If this paragraph were not here, then the situations in which it applies would lead to undefined behavior. Normally, I would expect that accessing an unsigned char value while it has an indeterminate value leads to undefined behavior. But, with this paragraph it means that
If I'm not actually accessing the character value, i.e. I'm immediately passing it to & or binding it to a reference, or
If the unsigned char does not have automatic storage duration,
then the conversion yields an unspecified value, and not undefined behavior.
Am I correct to conclude that this program:
#include <new>
#include <iostream>
// using T = int;
using T = unsigned char;
int main() {
T * array = new T[500];
for (int i = 0; i < 500; ++i) {
std::cout << static_cast<int>(array[i]) << std::endl;
}
delete[] array;
}
is well-defined by the standard, and must output a sequence of 500 unspecified ints, while the same program where T = int, would have undefined behavior?

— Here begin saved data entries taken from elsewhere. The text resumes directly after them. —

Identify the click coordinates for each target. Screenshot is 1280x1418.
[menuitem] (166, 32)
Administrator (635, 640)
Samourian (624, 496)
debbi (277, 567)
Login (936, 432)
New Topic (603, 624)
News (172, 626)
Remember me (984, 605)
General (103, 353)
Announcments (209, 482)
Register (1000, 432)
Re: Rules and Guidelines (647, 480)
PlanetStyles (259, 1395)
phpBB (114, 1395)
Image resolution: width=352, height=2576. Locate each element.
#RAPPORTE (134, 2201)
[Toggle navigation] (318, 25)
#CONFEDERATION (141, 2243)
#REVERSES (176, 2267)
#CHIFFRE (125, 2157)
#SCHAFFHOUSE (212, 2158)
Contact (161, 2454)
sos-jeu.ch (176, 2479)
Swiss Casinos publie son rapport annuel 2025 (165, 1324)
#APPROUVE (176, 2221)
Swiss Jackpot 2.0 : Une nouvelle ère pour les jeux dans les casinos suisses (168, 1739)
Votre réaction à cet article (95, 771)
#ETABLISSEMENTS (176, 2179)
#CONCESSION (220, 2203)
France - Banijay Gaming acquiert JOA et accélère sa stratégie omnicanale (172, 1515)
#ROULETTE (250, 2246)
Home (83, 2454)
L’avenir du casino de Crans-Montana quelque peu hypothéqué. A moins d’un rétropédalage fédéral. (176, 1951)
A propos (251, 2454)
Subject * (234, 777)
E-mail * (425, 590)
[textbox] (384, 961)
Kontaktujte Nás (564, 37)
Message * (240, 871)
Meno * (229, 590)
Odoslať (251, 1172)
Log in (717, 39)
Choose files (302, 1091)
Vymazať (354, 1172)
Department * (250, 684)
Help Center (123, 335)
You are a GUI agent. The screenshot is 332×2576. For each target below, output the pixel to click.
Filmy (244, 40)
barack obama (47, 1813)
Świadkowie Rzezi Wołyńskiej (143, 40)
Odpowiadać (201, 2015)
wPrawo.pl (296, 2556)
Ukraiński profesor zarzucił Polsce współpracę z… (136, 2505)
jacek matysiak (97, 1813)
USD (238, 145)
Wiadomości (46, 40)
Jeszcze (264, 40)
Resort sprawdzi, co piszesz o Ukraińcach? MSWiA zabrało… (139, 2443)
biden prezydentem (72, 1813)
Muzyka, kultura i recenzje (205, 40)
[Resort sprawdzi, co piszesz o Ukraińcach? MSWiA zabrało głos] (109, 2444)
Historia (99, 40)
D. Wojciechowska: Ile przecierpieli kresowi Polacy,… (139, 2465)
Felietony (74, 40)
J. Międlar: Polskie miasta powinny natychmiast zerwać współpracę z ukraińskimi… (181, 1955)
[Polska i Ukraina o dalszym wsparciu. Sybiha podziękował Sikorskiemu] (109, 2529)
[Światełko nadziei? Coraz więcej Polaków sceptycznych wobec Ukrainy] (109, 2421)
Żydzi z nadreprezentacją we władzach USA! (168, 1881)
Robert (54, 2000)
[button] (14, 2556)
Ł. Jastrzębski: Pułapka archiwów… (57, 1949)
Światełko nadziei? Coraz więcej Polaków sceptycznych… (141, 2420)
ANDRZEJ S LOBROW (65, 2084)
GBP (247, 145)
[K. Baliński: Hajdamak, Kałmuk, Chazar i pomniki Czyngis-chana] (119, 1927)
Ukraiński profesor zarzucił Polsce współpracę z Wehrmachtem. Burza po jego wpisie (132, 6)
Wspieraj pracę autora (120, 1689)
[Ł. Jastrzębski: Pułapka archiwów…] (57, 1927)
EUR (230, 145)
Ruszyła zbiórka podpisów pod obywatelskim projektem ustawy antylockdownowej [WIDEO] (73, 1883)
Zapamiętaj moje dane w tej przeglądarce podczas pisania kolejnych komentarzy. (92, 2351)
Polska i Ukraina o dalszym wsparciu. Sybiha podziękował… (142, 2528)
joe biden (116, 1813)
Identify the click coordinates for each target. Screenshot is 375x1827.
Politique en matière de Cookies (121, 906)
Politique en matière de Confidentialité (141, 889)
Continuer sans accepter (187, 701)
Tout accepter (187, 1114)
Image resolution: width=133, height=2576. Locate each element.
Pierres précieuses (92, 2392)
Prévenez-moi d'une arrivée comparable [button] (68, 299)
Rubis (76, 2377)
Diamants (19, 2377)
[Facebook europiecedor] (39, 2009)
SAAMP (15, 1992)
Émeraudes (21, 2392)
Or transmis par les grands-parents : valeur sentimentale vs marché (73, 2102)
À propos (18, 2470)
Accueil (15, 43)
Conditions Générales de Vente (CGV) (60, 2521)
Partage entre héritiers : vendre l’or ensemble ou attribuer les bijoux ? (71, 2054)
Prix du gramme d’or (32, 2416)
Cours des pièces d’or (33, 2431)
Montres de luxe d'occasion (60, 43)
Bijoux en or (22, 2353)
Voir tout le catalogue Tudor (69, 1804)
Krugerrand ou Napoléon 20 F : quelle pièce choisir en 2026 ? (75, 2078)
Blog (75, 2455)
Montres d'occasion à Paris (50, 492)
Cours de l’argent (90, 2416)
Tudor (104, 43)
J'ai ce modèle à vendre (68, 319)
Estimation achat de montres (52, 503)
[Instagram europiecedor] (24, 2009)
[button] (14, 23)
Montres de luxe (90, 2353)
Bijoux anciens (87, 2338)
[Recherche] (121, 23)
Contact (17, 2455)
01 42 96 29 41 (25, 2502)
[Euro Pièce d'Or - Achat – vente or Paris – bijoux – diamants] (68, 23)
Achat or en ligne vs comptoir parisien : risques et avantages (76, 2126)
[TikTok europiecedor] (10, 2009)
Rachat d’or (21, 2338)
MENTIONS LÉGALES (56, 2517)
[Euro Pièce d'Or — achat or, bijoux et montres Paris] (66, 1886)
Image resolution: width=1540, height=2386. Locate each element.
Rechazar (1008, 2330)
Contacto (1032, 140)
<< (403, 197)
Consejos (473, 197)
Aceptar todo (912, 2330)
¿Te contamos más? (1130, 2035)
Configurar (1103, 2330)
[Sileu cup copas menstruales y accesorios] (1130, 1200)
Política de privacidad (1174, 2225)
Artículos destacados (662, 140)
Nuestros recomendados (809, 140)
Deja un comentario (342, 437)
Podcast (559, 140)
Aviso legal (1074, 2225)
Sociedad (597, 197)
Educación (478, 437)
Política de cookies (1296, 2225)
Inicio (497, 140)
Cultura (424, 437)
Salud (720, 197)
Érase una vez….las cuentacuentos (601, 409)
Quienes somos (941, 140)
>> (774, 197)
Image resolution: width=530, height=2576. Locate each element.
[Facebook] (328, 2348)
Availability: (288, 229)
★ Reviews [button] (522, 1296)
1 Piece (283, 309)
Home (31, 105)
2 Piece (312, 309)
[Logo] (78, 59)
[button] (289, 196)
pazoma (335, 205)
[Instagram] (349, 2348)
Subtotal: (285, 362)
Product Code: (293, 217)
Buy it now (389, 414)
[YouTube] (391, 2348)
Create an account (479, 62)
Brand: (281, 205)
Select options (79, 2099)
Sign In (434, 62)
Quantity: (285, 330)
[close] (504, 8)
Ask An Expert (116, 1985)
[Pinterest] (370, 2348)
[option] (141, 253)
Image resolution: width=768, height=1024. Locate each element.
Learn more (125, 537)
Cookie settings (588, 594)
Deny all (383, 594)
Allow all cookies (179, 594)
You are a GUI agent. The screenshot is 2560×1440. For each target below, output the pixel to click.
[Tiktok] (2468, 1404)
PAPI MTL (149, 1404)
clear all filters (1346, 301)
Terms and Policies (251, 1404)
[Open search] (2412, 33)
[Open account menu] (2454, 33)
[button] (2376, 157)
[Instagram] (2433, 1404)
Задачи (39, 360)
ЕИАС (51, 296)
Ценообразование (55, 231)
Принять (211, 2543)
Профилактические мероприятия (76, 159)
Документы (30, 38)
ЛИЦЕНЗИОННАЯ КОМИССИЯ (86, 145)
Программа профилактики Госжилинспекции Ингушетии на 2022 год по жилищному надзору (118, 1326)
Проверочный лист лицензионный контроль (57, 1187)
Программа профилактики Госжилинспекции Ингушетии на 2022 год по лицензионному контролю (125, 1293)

IIUC, one of the reasons to make it UB to read things with indeterminate values, is to allow aggressive dead store elimination by the optimizer. So, this paragraph may mean that a conforming compiler can't do as much optimization when working with unsigned char or arrays of unsigned char.
Assuming I understand correctly, what is the rationale for this rule? When is it useful to be able to read unsigned char that have indeterminate values, and get unspecified results instead of UB? I have this feeling that if they put this much effort into crafting this part of the rule, they had some motivation to help certain code examples that they cared about, or to be consistent with some other part of the standard, or simplify some other issue. But I have no idea what that might be.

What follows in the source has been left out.